Der allmächtige Chef …
Wer als europäischer Manager japanische Untergebene hat, sollte wissen, was diese von ihm erwarten. Der Chef hat seine Mitarbeiter auf die gemeinsamen Ziele einzuschwören und dafür zu sorgen, dass sie sich tatsächlich dafür einsetzen können. Das bedeutet auch, sich bei Bedarf um deren private Belange zu kümmern. Der Chef wird in Japan niemals offen hinterfragt. Was er sagt, gilt. Diese Medaille mag manche Vorgesetzte freuen, aber sie hat natürlich auch eine Kehrseite: Selbstständiges und weitgehend eigenverantwortliches Arbeiten ist unüblich. Die Mitarbeiter müssen geführt werden. Fachkenntnisse spielen bei der Einstellung in japanischen Unternehmen keine große Rolle: Was an Wissen benötigt wird, kann auch noch später vermittelt werden. Hauptsache, die Leistung der Gruppe leidet nicht.

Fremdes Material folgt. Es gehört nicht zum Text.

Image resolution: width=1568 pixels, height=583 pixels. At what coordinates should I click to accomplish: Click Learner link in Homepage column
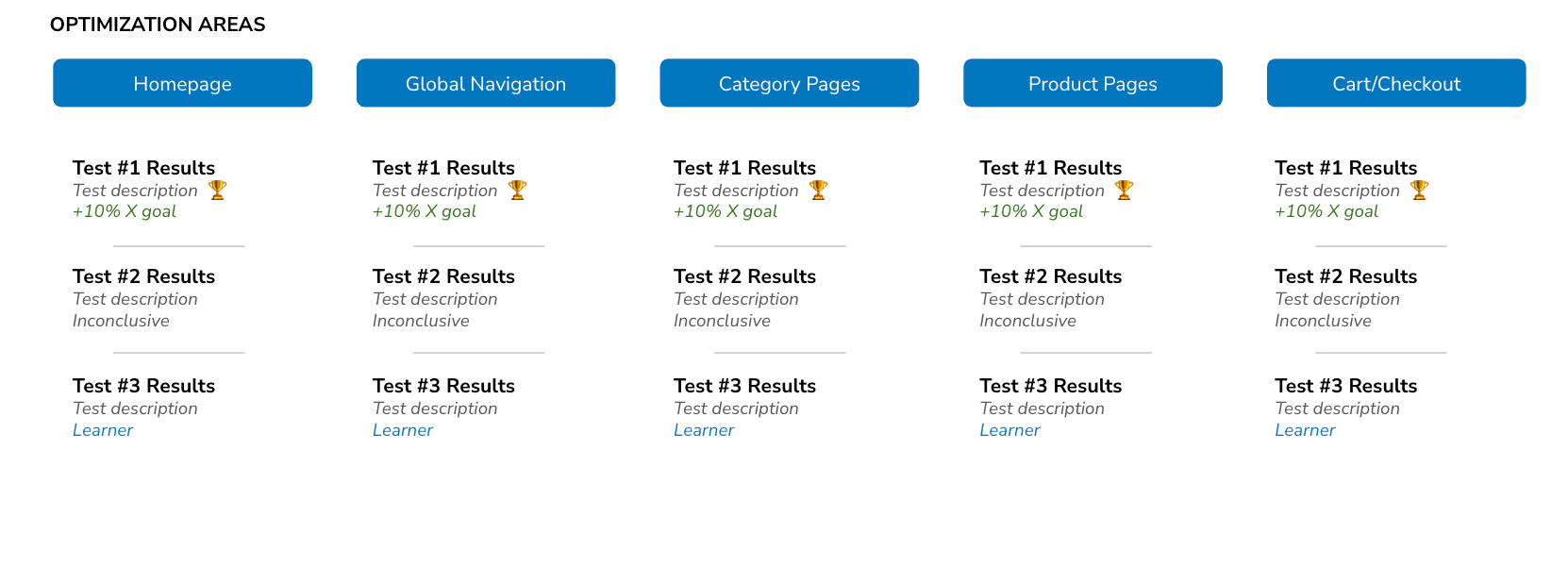click(103, 430)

„In Japan ist der Kunde nicht König, sondern Gott.“
Die Gruppe geht abends gelegentlich aus, mindestens einmal pro Monat. Das ist so in Japan. Sich auszuklinken geht eigentlich gar nicht. Was für Westler wie Gruppenzwang wirkt, hat ein praktische Komponente für das Arbeitsleben: Weil während der offiziellen Arbeit der Austausch stark ritualisiert ist, können offene Worte nur im inoffiziellen Kontext ausgetauscht werden. Alkohol hilft. Das gemeinsame Trinken ist natürlich ebenfalls ritualisiert: Oft sind die Kollegen nicht halb so betrunken, wie sie tun, um endlich mal ihrem Herzen Luft machen zu können. Was abends gesagt oder gehört wird, darf am nächsten Morgen auf gar keinen Fall wieder aufgegriffen werden. Aber im Hinterkopf sollte (und darf) es behalten werden.

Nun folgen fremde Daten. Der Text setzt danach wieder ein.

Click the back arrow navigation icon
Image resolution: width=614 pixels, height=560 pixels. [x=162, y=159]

… und der kaum weniger mächtige Kunde
Es hat sicher seine Gründe, wenn Deutschland als Dienstleistungswüste gilt – dort scheinen die Menschen es ja schon als unanständig zu erachten, Kunden ein Lächeln zu schenken. In Japan ist das anders. Der Wille zur Dienstleistung ist da, und er wird goutiert. Oft sind die Kundenbeziehungen stark personalisiert. Sie aufzubauen dauert lange: Bis die Beziehung sich rentiert, wird bis zu zehn Jahren Aufbauarbeit in Kauf genommen. Um die so mühevoll aufgebaute Loyalität guter Kunden nicht zu gefährden, neigen manche japanische Unternehmen dazu, europäische Mitarbeiter zu Treffen mit Kunden nicht mitzunehmen – zu viel Porzellan könnte zerschlagen werden. Bei jedem geschäftlichen Treffen gilt: Verbeugen statt Händedruck und – wichtig – der formale Austausch von Visitenkarten. Diese zeigen in Japan die Zugehörigkeit zu einer Gruppe (dem Unternehmen als Arbeitgeber), und der Umgang mit ihnen spiegelt die Achtung wider, die diesem Unternehmen entgegengebracht wird. Wer nachlässig mit eigenen Visitenkarten umgeht, entehrt damit seinen eigenen Arbeitgeber; wer fremde Visitenkarten nicht achtet, lässt es an Wertschätzung für das andere Unternehmen mangeln. Visitenkarten werden übrigens mit beiden Händen überreicht (und entgegengenommen) und zwar so, dass das Gegenüber sie lesen kann. Wieder einmal zeigt sich: Begreifen ist der Anfang von allem.